Giorgio Galli – Lands

Informazioni Evento

Luogo
ROMBERG ARTE CONTEMPORANEA
Viale Le Corbusier , Latina, Italia
(Clicca qui per la mappa)
Date
Dal al

Martedì - Sabato 16 - 19:30 | Lunedì e mattine solo su appuntamento

Vernissage
07/02/2021

no, apertura h 11-13 | 16-19

Artisti
Giorgio Galli
Curatori
Italo Bergantini, Daniele Zerbinati
Generi
arte contemporanea, personale

Atto finale della rassegna “Viti Parallele”, Giorgio Galli presenta “Lands”, a cura di Italo Bergantini e Daniele Zerbinati.

Comunicato stampa

Giorgio Galli Lands
a cura di Italo Bergantini e Daniele Zerbinati, con un racconto inedito di Lorenzo Pennacchi

7 Febbraio - 27 Marzo 2021
Apertura al pubblico
Domenica 7 Febbraio 2021 - h 11-13 | 16-19

Ceterum quidem omne spatium
non vita sed tempus est
Infatti, tutto lo spazio che resta
non è vita, ma tempo
(De brevitate vitae, II, Seneca)

Quando ti dico che noi siamo soli, siamo soli.
La vita è soltanto sulla Terra. E per poco ancora.
(“Melancholia”, Lars Von Trier)

Termina il ciclo serrato della vite in dilatazione trans-lativa (che porta al di là), riconsegnandoci alla serra ciclonica del nostro esperire mediato. Il 7 febbraio, atto finale della rassegna “Viti Parallele”, Giorgio Galli presenta “Lands”, a cura di Italo Bergantini e Daniele Zerbinati. Come per le precedenti esposizioni “Fairies” e “Restless Time” Lorenzo Pennacchi affiancherà il progetto con il suo terzo e ultimo racconto inedito ispirato alle opere della mostra.
In uno scenario che, per latenza umana e ampiezza di visuale, rievoca spaccati dell’Africa popolata dagli apemen pliocenici in una nota opera di Stanley Kubrick, Giorgio Galli si conduce agli incunaboli del turismo culturale, coniugando lo studio del paesaggio a sud di Roma con una ricerca diacronica sulle possibili modalità di codifica per immagini del contatto con esso, dalla modernità di Corot all’opera dei narratori contemporanei.
Queste regioni, dapprima avviluppate nel ventre selvatico dell’ecumene nella Roma degli imperatori, sono divenute arterie ineludibili nel Grand Tour che, a partire dal XVII secolo, indirizzava giovani aristocratici e paesaggisti europei verso i monumenti insigni, le identità sociali, i complessi culturali sedimentati nella morfologia profonda della civiltà occidentale, dalla cui scoperta sarebbe scaturita una piena maturazione intellettuale e artistica.
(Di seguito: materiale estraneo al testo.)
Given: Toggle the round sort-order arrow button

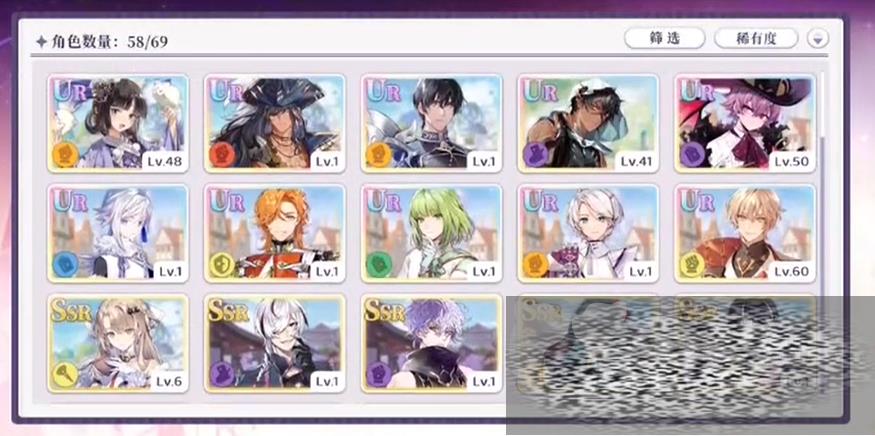Looking at the screenshot, I should [x=818, y=39].
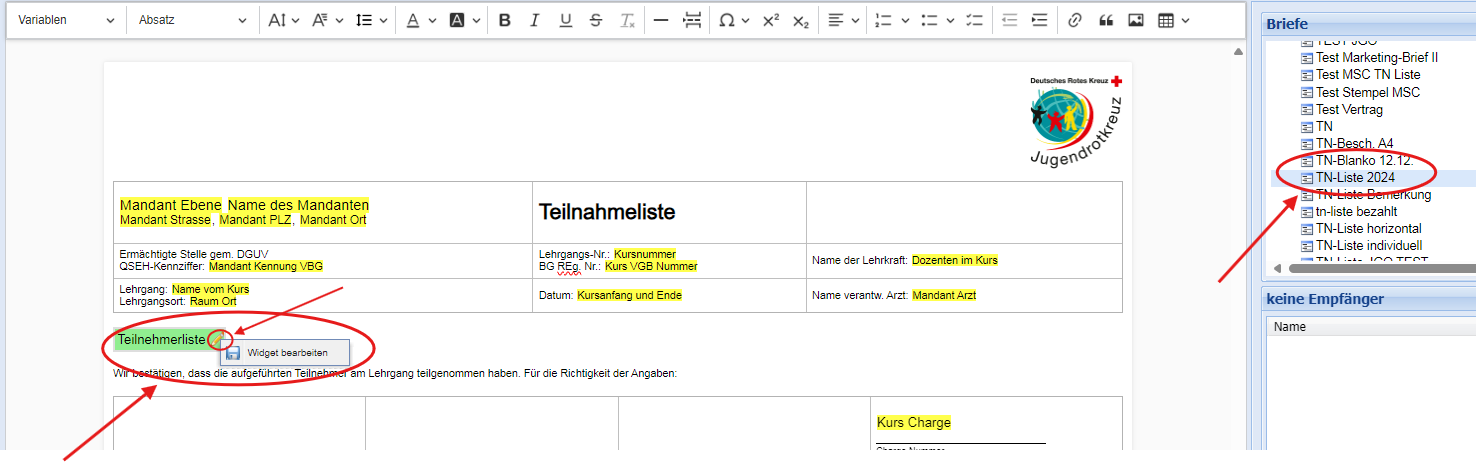Click the underline icon

pyautogui.click(x=566, y=20)
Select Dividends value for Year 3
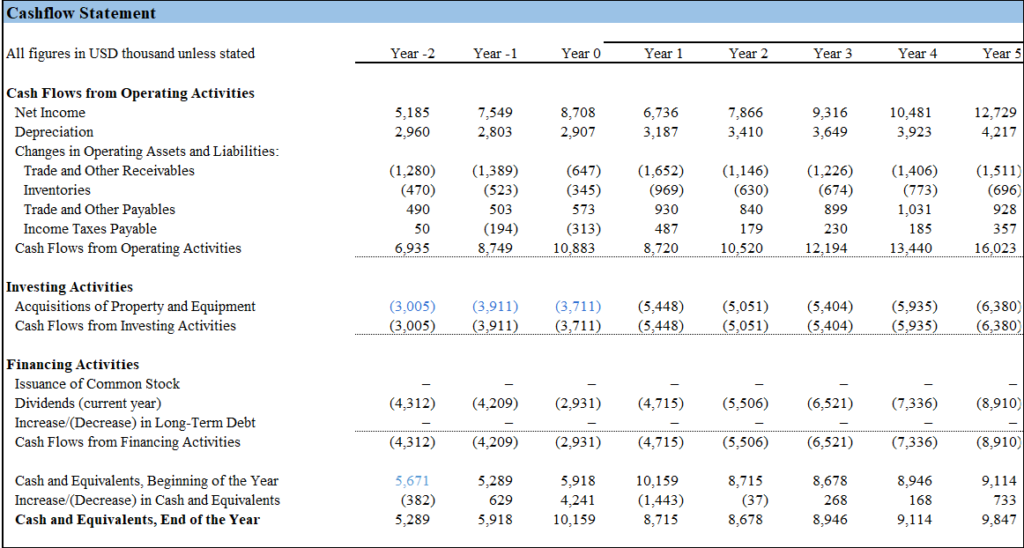This screenshot has height=548, width=1024. 830,403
Il calore suadente che pervade la nervatura della campagna affonda nella irrealtà aumentata di Galli sotto la forma di una radiazione corpuscolare, luce radente a irrorare il dispiegarsi controllato della materia – tempera e resina ecologica, gesso alabastrino, cere e pastelli – sulla referenzialità nulla del tamburato, rivestito da collages; la compattezza fisica del tramonto riverso sulle increspature delle acque lacustri si sublima sinteticamente a iperbole cromatica nelle estensioni varianti del rosso; il firmamento, mappa genetica di trapassati Odisseo nello spazio, si accende nella composizione orizzontale di un notturno per congiungere la prima fase dell’antropogenesi con l’ultimo spasmo del cybermondo, ignoto a quanti abbiano – nel grande viaggio – tentato di assoggettare l’indefinito. Ne emerge il carattere mistico di ambienti spiritualmente connotati, la speciale intimità della compenetrazione tra antiche pratiche di convivenza sociale e ricerca dell’agnizione del sacro (una “alterità” rispetto al comune-profano) le cui tracce permangono inscritte nella memoria dura degli artefatti prima, del campo visivo e del territorio pittorico dopo.
Ecco la parousìa. Il monolite disceso a orientare la specie al testa-coda evolutivo, il paradigm shift annunciato per sovraccarico di tensione interattiva. Nel riflesso metafisico di quell’idillio antico e insieme avveniristico, l’attore post-antropocenico si scruta registrando un notevole assente: l’uomo-al-centro.